One of three urgent care centres to be provided for children around Dublin when the new national children's hospital is built at the city's Mater hospital site is to be located in Tallaght. Eithne Donnellan, Health Correspondent, reports.
The others are likely to be located in Blanchardstown and Loughlinstown.
Minister for Health Mary Harney confirmed in a statement yesterday that one of the centres would be sited in a new purpose-built building in Tallaght, which will deal not just with minor injuries but will also provide day surgery and outpatient clinics.
Her statement, which comes ahead of the completion of deliberations by external consultants RKW on how the satellite centres should be organised, will be seen as an effort by her to placate voters in Tallaght, which is about to lose its children's hospital, in the run-up to the election.
The Tallaght urgent care centre will serve many of her constituents.
Labour has said in its manifesto that it would revisit the controversial decision to locate the new national children's hospital on the Mater campus.
A spokesman for Ms Harney said her statement was based on briefings she had received and that it was important "there was some clarity put out there".
It is understood the Tallaght urgent care centre will be bigger than the ones provided in Blanchardstown and Loughlinstown.
Ms Harney's statement said the Tallaght centre would provide care for up to 48,000 urgent care attendances a year, some 15,000 more than are currently provided at the children's hospital in Tallaght.
It will, she said, be open seven days a week from 8am until midnight.
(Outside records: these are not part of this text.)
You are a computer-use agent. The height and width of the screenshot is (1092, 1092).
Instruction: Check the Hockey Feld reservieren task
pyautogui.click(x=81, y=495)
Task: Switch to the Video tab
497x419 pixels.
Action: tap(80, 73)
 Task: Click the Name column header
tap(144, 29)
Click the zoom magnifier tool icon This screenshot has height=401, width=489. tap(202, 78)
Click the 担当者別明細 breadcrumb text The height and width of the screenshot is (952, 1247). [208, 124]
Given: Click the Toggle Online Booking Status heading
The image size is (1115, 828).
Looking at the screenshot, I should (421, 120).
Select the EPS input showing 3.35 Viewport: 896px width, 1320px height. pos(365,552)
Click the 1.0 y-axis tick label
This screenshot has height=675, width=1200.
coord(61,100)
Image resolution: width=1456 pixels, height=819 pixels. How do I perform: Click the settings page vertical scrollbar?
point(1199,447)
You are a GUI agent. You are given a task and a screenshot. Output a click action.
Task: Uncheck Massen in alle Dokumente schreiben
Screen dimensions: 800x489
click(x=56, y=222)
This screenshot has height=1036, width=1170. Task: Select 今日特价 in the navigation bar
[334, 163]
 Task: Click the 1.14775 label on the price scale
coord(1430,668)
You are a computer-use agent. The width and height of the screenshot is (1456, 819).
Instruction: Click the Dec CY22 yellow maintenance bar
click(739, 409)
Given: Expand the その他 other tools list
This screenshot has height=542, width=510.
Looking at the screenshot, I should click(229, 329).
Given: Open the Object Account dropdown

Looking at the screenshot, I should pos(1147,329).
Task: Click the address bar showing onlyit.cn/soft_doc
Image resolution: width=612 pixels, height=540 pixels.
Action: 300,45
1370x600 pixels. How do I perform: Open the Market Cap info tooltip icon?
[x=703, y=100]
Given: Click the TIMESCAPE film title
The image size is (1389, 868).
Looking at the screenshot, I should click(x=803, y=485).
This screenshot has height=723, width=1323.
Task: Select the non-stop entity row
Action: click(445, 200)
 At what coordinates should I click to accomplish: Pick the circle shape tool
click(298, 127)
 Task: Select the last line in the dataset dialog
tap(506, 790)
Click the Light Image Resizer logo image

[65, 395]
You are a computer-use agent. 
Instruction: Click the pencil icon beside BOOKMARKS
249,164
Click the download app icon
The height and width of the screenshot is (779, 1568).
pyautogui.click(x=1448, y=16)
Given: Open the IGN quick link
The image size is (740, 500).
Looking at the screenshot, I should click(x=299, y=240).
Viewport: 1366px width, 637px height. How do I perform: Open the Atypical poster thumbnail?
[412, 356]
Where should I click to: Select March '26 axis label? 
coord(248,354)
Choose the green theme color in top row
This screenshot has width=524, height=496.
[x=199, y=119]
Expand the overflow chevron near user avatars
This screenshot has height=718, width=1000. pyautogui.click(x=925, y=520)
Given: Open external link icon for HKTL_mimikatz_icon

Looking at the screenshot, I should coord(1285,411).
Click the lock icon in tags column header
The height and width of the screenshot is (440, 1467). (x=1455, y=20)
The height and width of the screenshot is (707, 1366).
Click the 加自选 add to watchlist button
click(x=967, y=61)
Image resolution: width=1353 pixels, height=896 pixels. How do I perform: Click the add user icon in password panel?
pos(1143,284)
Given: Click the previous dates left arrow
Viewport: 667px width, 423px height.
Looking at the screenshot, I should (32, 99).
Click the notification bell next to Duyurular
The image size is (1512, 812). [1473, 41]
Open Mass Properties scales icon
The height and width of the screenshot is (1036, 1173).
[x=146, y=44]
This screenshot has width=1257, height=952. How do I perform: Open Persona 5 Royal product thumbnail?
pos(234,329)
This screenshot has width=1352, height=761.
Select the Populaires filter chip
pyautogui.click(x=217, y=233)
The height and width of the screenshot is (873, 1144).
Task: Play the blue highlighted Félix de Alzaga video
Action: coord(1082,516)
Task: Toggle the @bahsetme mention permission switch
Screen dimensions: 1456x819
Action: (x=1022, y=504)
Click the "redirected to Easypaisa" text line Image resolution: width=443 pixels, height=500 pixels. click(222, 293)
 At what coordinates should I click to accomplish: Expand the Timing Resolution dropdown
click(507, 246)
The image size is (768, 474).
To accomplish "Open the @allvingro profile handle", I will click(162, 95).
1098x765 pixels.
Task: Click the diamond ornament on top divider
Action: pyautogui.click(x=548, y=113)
The children's hospital in Tallaght, as well as Our Lady's Hospital for Sick Children in Crumlin and Temple Street Children's University Hospital will be merged into the new national children's hospital on the Mater site.
Dr Pat Doherty, chair of the medical board and a member of the board of management at Crumlin hospital, expressed surprise at Ms Harney's announcement.
"We are surprised in the absence of the completion of the RKW report and the fact that it hasn't been considered by the HSE that an element of the proposed development would have been announced at this particular point in time," he said.
A spokesman for the HSE said the RKW report was being finalised and would be published later in the summer.